If you like E.E. Cummings's style, nature, and social critique, you'll like this collection of poems. I haven't given it any stars because…to be honest, I'm not sure how many stars to give it, I'm not sure if this collection can be rated in the usual star-rating system, if that makes sense? The only way to understand may be to read it.
“there are too many beasts in the forest. there are too many forests in the beasts.” (28)
So, this is a pretty impenetrable collection of poetry. Much of it consists of free-form, decontextualized chunks of letters, symbols, and words.
It’s Dada-esque and seems like it extends from a vein of automotism; this collection is alien and reading it feels like coming out of a fever dream. “Reading” may even be too strong of a word to describe thumbing through this work. It’s more of a focused viewing of each page, a quiet meditation on each letter in each line.
Largely, I found this collection to be nonsensical with some standout lines here and there. More, I found this collection to be one large question mark. It’s asking me to reconsider the purpose of language and how it’s construction is purely a symptom of a larger system. Words are meaningless till we give them meaning. Words will never mean anything to beasts or forests though. But, are we not also beasts? Are we not also in forests and forests in us?
It’s a trippy collection and not one for the traditionalist who enjoys your “standard” body of work to critique.
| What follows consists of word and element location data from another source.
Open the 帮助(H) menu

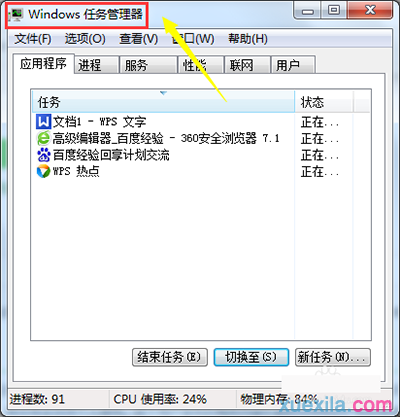(x=248, y=39)
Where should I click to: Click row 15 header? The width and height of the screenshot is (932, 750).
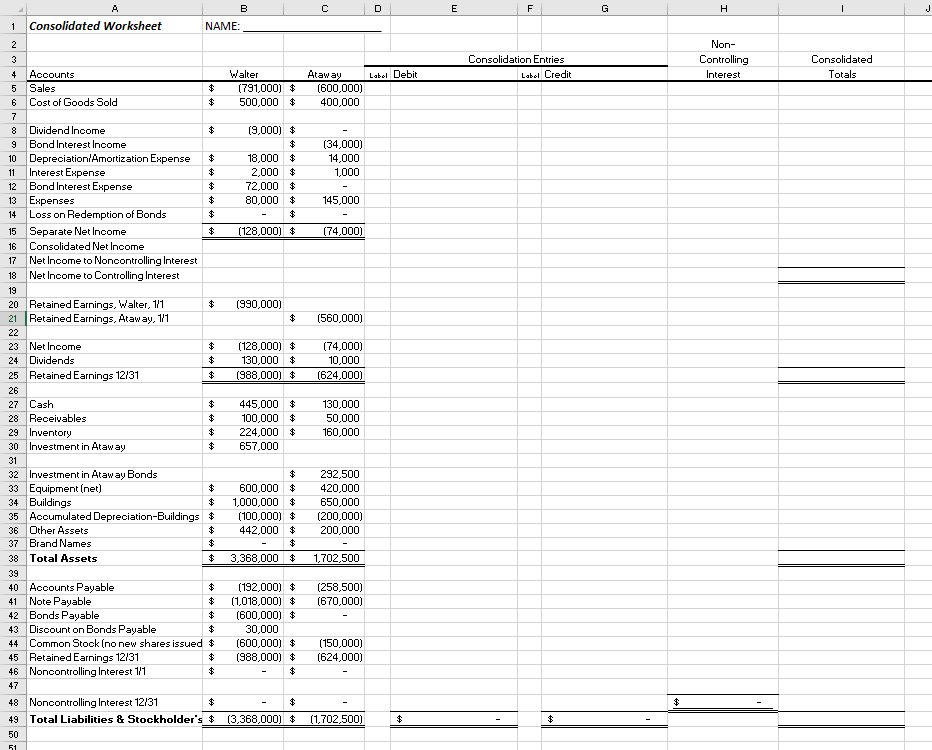(x=10, y=231)
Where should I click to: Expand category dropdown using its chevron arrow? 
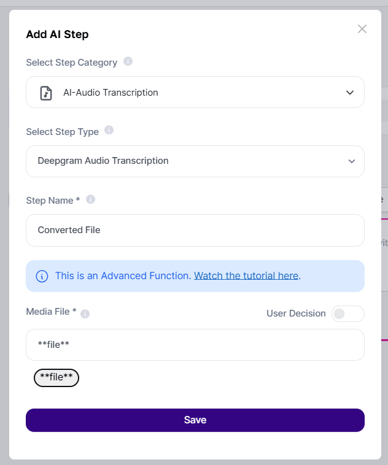pyautogui.click(x=350, y=92)
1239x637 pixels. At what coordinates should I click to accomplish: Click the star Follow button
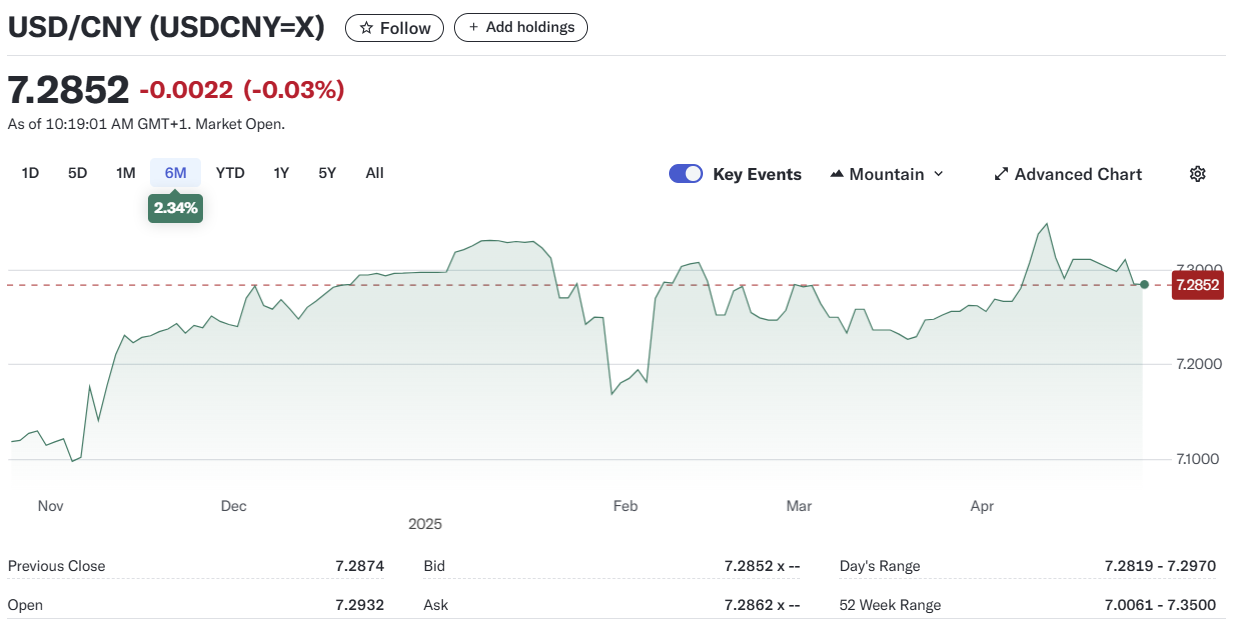click(395, 28)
In many ways, this collection challenges the notion of critique, the very language we use to critique. I certainly haven’t read anything else like it~
Often when some one asks me why I read and love poetry, my answer goes like this; "Because sometimes it's the only thing that makes sense." I think that's true, but then also it seems as if there is nothing out there with the infinite variety that poetry has, and that includes this book published by the intrepid Ahsahta Press at my hometown Boise State Univ. I think there may be some hidden meaning to some of the "poems" in here, but I wasn't able to interpret them, and that is also one reason why I like poetry; because sometimes it doesn't make any sense, at least not to me, but I'm aware that I'm not the only person who matters. If it means something to someone else, or maybe just to the poet, that's also a legitimate reason for it's existence. I don't think non-fiction or fiction has such a broad and varied realm of creativity as that found in poetry, and this book may be strong evidence supporting that belief.